Page 1 of 1

Unable to parallelize pdf -> png conversion

Posted: 2019-06-25T09:27:15-07:00
by Jerleth
Hi,

I have the following problem:

I am trying to speed up single page conversions from a pdf to a png image by starting several magick processes in parallel, one for each CPU core I have available on my machine.

I am passing the pdf document as stdin (with a page number) and reading the stdout of the magick process to retrieve a specific page.

Basically I am running something like the following in parallel:

Code: Select all

magick -density 300 -[0] png:-
magick -density 300 -[5] png:-
magick -density 300 -[15] png:-
The pdf that I pipe in is the same for all calls.

This works all fine and well, but I don't see a speed up or a any additional cpu load - just as if I had executed them one after the other.

That's strange, because I've successfully achieved speedups (and of course higher cpu load) for rotating png images by invoking magick in that way using:

Code: Select all

magick - -rotate 90 -
in parallel.

As this approach works fine for rotation, I don't think it's my code - so I was wondering if there could be something peculiar about pdfs - maybe magick takes a global lock instead of an application wide lock or something like that?!

I tried to look up the code in github but my crappy c++ skills failed me.

Does somebody have an idea?

Thanks in advance!

I am running on Win10 x64 and using the magick commandline with the following version:

Code: Select all

Version: ImageMagick 7.0.7-6 Q16 x64 2017-10-04 http://www.imagemagick.org
Copyright: Copyright (C) 1999-2015 ImageMagick Studio LLC
License: http://www.imagemagick.org/script/license.php
Visual C++: 180040629
Features: Cipher DPC Modules OpenMP
Delegates (built-in): bzlib cairo flif freetype jng jp2 jpeg lcms lqr openexr pangocairo png ps rsvg tiff webp xml zlib
Take care,
Martin

Re: Unable to parallelize pdf -> png conversion

Posted: 2019-06-25T09:40:51-07:00
by snibgo
You try with the same input PDF for all processes. Have you tried this with different PDFs? What happens then?

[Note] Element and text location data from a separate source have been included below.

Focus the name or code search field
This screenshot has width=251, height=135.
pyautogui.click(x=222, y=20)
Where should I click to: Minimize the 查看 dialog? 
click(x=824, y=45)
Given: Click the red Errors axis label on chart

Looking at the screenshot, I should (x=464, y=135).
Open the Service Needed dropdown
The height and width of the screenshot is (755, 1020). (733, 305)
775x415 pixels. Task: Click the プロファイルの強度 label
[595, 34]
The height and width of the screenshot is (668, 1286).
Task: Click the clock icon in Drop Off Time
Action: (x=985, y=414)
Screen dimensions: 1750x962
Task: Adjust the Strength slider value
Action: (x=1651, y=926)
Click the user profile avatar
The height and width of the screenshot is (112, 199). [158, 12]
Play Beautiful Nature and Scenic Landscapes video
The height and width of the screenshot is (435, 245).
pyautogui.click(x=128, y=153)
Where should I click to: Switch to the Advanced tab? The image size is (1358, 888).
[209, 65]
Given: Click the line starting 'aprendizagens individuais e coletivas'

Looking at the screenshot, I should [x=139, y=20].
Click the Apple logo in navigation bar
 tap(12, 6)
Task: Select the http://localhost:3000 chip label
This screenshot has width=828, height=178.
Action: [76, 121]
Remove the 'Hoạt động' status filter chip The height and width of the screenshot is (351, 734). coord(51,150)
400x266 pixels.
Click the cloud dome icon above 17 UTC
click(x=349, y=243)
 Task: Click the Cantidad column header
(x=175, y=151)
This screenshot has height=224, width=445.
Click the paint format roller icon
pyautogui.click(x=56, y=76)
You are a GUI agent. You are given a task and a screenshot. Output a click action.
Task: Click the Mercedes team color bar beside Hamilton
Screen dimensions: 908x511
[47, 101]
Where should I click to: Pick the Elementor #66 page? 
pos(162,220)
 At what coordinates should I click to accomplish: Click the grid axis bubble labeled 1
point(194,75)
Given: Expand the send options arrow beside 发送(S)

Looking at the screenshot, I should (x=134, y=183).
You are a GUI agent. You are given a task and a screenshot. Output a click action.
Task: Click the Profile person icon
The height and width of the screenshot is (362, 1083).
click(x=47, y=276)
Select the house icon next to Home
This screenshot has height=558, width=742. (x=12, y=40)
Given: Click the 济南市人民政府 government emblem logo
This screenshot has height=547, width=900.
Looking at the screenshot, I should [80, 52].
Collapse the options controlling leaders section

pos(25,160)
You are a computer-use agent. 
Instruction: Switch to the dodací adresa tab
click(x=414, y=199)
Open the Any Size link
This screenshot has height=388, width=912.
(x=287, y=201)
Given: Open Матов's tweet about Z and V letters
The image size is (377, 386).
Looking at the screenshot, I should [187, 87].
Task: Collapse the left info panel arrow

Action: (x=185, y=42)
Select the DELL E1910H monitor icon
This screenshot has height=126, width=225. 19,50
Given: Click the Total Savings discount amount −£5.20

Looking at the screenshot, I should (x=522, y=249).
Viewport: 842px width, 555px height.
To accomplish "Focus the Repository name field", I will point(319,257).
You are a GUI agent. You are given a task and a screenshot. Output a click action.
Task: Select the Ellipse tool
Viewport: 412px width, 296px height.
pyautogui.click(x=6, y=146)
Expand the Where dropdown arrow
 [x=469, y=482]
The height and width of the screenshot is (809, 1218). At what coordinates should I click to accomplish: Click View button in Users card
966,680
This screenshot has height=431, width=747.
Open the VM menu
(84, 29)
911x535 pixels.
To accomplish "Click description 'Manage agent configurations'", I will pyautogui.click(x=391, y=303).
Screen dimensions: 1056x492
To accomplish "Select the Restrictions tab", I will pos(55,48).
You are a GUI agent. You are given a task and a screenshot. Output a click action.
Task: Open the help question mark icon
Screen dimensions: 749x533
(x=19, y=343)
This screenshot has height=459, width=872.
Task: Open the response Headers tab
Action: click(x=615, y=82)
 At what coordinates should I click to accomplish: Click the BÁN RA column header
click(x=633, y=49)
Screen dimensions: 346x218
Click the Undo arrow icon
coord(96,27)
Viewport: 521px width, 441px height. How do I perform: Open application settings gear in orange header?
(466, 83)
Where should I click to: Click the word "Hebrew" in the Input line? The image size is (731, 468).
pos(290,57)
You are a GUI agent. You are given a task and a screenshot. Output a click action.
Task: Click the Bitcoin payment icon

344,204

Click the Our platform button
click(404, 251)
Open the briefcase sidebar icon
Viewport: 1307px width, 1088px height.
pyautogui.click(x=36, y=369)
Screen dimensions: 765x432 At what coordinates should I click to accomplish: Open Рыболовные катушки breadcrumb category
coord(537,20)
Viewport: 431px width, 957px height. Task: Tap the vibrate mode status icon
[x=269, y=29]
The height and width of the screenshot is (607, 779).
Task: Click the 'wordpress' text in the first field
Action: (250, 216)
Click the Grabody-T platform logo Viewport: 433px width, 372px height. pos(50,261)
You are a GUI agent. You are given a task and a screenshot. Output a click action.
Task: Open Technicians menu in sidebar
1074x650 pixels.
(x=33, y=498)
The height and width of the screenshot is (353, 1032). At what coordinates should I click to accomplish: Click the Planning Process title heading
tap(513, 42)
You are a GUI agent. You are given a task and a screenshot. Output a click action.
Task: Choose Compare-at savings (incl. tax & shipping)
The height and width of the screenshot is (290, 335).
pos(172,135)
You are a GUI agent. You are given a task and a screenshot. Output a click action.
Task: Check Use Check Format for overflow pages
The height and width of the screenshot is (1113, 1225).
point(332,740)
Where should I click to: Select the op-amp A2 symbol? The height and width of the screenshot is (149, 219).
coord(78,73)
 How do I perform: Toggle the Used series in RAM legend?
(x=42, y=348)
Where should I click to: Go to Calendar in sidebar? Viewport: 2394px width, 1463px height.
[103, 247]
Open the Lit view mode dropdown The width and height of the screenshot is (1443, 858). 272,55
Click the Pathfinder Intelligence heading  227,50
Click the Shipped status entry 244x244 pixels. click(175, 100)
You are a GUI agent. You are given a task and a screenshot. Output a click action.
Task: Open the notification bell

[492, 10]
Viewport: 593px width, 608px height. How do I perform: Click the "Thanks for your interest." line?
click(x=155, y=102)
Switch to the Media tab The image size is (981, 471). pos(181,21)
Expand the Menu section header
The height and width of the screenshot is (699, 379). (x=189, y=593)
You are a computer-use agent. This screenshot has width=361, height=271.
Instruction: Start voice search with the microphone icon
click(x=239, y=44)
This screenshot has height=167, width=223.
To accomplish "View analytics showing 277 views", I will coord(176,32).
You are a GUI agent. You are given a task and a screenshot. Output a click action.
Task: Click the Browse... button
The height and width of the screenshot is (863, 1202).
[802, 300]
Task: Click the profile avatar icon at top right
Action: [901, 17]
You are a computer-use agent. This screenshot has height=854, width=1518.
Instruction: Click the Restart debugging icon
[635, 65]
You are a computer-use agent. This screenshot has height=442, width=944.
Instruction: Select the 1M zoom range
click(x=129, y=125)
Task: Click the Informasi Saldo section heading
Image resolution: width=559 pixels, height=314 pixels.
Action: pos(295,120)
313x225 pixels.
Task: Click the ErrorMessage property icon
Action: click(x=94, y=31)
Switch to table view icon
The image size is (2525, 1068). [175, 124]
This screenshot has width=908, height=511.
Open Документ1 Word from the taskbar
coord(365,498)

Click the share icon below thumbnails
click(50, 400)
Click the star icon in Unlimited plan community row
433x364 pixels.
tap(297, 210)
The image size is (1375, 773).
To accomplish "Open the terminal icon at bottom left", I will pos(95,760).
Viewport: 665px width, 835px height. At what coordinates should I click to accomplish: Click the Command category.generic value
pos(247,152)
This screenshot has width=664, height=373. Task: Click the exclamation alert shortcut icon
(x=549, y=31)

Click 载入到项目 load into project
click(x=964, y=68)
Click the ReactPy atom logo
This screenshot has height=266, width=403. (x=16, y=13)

IM delegates the work of rasterizing the PDF to Ghostscript. "-verbose" will show the command used. I think IM creates a temporary file for the PDF, copies the input PDF to that, and calls Ghostscript for that temporary file. So I doubt a file locking problem.

You might try running Ghostscript directly. Can it run in multiple processes simultaneously? If not, then that's the problem.

Re: Unable to parallelize pdf -> png conversion

Posted: 2019-06-25T11:36:59-07:00
by bratpit
Use ghostscript directly .
On my Linux machine is about 3 times faster than IM itself.

Ghostscript can not multithreading processing one multipage pdf file.

But if you have several pdf files You can each pdf file process with single core of processor.
I do not know win10 but in linux is pretty simple with find and xargs command

Re: Unable to parallelize pdf -> png conversion

Posted: 2019-06-25T13:05:01-07:00
by snibgo
Another possibility is a memory problem. When IM is used, Ghostscript rasterizes the entire document and passes that to IM which reads the entire rasterized document into memory. This might be hundreds of pages.

When using Ghostscript directly, I don't suppose it needs to hold all rasterized pages in memory at the same time.

Re: Unable to parallelize pdf -> png conversion

Posted: 2019-06-25T13:21:51-07:00
by Jerleth
Thank you guys!
That's a lot of valuable input!
I will investigate it in the next couple of days.

Take care,
Martin